Data supplied:

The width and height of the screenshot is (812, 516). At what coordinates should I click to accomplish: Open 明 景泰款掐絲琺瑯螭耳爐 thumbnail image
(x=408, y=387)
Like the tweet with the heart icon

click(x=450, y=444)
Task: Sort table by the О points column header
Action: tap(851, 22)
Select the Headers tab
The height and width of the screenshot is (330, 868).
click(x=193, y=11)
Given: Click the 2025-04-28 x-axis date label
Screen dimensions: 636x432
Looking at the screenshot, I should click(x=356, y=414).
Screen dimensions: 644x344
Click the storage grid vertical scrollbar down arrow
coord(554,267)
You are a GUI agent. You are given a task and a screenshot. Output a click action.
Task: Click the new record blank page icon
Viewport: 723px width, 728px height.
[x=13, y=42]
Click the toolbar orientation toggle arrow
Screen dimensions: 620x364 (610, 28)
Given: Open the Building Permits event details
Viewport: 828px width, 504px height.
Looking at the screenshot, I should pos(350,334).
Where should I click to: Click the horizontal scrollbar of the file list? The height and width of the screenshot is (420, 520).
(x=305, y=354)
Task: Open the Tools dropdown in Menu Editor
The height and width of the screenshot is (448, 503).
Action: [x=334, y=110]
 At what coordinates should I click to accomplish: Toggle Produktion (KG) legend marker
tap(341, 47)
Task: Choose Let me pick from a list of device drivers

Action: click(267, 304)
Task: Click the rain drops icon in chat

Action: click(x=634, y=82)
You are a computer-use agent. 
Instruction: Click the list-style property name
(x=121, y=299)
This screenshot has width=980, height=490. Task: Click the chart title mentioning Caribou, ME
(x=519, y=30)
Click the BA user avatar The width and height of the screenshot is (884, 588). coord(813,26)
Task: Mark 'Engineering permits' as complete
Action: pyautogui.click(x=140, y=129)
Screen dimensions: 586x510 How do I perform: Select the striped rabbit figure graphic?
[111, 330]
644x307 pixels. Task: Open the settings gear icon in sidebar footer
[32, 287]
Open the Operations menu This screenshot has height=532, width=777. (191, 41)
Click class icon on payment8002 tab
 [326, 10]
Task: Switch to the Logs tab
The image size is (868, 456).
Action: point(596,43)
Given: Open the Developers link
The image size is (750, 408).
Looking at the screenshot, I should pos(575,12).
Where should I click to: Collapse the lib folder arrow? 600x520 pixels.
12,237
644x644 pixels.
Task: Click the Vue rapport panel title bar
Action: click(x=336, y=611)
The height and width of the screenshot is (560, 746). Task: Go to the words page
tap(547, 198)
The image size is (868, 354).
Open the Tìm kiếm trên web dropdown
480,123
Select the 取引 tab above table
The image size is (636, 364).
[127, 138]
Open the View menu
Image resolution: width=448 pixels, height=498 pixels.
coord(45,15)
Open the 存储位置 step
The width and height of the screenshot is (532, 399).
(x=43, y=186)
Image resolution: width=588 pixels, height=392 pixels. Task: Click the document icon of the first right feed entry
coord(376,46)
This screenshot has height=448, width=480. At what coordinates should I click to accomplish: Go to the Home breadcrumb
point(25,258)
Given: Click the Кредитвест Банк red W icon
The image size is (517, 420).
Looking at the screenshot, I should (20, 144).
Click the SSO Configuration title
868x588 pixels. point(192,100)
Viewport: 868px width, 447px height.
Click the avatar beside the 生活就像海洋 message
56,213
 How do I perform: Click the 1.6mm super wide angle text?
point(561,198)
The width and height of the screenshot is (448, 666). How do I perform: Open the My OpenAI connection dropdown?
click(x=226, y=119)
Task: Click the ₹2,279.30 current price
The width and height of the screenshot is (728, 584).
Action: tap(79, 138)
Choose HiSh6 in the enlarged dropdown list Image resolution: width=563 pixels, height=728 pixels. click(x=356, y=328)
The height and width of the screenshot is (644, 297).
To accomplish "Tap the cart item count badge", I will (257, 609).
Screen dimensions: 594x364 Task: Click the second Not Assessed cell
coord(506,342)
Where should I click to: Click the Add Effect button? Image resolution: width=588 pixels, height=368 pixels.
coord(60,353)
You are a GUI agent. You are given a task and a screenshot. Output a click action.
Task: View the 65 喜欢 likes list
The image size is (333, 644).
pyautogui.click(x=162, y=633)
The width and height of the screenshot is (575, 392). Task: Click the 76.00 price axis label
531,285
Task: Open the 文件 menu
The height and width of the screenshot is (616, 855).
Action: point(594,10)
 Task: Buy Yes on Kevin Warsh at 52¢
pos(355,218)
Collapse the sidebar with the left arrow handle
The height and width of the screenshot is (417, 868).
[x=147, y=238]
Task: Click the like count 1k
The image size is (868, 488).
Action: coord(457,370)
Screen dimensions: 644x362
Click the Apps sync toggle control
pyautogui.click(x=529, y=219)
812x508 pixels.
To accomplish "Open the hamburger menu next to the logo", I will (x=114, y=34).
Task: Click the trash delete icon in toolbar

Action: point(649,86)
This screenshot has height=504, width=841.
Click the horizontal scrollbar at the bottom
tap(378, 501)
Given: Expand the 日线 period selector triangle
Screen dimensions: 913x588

What to work on: From the line that contains "Given: Expand the 日线 period selector triangle" through the final line of the material, copy every line exactly, including both ends.

Response area:
Given: Expand the 日线 period selector triangle
Screen dimensions: 913x588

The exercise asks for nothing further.